== Segment start ==

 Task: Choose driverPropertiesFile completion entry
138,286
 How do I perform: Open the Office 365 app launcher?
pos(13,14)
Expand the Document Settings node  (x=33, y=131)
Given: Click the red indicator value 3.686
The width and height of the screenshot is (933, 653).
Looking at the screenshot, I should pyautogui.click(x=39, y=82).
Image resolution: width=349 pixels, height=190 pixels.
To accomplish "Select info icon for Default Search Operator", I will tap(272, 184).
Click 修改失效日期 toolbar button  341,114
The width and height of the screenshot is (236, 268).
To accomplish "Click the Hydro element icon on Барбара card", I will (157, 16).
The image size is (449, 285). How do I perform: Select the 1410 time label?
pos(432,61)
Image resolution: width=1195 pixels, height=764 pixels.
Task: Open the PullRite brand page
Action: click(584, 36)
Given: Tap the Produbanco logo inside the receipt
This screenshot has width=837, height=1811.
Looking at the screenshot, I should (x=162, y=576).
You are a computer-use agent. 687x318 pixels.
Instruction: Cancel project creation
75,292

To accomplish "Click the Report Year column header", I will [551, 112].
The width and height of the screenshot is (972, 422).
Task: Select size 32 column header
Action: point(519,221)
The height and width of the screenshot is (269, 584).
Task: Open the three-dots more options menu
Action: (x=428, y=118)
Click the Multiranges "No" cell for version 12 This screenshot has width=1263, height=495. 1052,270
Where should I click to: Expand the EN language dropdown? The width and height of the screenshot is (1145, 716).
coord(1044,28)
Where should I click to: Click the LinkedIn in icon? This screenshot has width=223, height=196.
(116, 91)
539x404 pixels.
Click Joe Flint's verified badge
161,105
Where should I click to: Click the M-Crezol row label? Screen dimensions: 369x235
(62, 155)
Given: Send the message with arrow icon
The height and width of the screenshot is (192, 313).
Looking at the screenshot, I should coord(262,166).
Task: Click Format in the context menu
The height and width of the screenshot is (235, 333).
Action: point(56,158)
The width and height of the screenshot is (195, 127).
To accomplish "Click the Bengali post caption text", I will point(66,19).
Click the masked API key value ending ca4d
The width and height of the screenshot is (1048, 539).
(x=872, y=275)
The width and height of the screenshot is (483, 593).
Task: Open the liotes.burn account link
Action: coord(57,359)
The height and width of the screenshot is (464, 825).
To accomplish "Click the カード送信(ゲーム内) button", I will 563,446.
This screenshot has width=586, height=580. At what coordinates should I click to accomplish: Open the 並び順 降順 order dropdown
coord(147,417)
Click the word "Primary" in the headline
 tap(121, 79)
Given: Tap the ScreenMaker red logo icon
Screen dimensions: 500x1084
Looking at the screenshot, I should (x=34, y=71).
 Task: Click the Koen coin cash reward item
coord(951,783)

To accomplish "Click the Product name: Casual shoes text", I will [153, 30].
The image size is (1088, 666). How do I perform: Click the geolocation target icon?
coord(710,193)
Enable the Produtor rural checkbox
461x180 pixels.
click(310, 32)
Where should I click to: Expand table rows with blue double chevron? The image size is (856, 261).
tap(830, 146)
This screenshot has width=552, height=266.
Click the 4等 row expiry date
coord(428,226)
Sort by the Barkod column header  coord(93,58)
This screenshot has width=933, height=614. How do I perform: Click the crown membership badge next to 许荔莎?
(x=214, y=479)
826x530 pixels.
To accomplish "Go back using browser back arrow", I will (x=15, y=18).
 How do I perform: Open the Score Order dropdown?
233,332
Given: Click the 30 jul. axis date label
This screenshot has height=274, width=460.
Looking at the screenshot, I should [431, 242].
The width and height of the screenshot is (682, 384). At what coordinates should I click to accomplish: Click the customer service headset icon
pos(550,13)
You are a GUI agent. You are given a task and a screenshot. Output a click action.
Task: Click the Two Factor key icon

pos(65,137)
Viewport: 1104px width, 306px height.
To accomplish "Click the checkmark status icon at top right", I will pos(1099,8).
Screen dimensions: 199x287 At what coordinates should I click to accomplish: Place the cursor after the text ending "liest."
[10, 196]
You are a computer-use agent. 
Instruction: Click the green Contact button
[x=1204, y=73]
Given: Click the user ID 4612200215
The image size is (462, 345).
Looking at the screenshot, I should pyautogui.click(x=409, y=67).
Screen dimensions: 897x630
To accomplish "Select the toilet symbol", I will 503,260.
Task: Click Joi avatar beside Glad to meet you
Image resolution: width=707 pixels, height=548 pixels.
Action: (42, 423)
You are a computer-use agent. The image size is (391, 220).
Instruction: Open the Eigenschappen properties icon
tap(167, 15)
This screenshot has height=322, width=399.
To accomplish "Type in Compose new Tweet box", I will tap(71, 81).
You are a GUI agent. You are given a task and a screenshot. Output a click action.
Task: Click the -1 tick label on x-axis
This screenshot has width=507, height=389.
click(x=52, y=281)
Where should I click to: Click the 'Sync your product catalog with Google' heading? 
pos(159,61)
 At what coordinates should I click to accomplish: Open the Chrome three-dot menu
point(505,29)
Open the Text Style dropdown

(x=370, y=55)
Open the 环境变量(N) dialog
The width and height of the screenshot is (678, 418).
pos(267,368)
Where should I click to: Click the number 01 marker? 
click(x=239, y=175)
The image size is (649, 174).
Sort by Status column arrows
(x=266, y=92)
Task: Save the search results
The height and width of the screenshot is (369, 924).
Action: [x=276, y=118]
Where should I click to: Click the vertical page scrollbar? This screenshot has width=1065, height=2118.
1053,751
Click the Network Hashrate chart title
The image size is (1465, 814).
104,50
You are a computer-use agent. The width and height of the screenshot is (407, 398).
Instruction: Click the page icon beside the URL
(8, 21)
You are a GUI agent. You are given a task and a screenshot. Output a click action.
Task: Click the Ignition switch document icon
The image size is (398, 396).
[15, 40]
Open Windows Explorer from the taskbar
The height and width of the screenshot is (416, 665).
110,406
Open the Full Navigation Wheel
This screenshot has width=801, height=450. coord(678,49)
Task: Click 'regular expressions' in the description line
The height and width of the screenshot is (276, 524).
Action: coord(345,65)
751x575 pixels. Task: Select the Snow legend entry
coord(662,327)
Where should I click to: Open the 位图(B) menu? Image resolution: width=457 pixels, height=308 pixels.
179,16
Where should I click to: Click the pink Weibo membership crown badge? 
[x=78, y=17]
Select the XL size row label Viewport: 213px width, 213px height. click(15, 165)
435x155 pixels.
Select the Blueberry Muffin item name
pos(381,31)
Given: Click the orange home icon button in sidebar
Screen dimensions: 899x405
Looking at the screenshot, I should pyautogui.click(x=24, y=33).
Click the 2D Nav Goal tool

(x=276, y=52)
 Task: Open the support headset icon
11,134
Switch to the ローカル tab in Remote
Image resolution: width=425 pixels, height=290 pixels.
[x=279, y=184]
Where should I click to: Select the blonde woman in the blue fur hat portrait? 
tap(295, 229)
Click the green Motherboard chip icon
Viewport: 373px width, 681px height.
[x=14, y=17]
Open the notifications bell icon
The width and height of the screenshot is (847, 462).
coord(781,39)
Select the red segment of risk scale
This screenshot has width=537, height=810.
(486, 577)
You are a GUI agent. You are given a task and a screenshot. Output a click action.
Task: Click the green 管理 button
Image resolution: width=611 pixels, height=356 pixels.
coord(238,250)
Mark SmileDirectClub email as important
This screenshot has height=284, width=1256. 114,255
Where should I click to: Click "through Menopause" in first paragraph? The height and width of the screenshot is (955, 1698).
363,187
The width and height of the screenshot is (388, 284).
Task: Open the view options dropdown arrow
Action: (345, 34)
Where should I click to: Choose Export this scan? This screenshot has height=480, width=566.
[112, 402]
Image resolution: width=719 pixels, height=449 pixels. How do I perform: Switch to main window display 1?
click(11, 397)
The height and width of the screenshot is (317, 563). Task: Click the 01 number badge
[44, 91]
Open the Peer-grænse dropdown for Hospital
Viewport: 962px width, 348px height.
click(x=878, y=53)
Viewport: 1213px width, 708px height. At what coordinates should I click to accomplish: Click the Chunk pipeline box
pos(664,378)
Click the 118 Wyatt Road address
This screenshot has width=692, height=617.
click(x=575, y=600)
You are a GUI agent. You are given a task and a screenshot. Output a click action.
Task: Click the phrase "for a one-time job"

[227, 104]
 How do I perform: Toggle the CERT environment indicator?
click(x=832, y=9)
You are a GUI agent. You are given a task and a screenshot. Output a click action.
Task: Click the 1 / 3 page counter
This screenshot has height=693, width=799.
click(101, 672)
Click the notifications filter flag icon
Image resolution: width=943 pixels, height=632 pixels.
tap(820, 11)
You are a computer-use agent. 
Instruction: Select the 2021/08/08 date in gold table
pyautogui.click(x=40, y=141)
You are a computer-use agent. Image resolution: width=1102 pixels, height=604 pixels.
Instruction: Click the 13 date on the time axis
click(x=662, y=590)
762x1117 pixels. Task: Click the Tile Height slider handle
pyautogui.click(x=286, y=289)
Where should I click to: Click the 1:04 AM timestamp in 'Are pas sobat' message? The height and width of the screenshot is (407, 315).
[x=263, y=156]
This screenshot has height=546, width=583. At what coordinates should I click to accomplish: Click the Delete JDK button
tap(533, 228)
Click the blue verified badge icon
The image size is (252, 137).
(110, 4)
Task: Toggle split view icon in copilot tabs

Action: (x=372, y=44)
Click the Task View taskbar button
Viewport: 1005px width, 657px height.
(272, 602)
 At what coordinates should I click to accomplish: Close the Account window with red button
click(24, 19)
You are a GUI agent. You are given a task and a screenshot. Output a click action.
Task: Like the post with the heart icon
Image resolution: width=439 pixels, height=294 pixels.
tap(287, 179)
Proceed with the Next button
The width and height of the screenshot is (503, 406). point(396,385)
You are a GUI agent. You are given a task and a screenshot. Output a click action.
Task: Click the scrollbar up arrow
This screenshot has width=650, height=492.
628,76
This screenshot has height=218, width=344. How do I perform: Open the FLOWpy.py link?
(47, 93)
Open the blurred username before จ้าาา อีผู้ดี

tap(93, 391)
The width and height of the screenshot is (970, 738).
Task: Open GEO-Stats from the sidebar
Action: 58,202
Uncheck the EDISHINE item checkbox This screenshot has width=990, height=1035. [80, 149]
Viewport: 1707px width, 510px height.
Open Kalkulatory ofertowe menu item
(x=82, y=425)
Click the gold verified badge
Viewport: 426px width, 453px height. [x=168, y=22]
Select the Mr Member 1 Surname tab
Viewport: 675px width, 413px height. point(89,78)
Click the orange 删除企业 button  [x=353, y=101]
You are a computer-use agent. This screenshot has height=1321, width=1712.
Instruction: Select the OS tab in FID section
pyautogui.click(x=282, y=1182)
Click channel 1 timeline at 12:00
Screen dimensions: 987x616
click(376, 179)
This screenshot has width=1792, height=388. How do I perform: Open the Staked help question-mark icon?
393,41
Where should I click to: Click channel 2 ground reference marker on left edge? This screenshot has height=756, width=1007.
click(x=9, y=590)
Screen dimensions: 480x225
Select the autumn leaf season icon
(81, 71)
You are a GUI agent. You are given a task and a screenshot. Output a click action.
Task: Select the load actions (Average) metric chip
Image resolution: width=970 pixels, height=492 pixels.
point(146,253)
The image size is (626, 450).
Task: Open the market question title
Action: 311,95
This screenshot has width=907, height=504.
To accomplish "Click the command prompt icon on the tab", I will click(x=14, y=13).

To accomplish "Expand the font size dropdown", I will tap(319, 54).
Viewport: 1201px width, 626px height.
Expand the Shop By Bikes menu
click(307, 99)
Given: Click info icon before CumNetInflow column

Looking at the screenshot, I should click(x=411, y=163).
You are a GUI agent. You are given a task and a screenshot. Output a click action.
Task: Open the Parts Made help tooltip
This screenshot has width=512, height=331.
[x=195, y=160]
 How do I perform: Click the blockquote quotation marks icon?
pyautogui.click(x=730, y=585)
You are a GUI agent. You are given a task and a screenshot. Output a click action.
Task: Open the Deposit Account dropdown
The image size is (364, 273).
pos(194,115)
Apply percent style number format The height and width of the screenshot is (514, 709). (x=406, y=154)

== Segment end ==

#### ASSIGNED TASK:
Return each line of the data above that includes the word "logo".

#### RESPONSE AREA:
Given: Tap the Produbanco logo inside the receipt
Given: Tap the ScreenMaker red logo icon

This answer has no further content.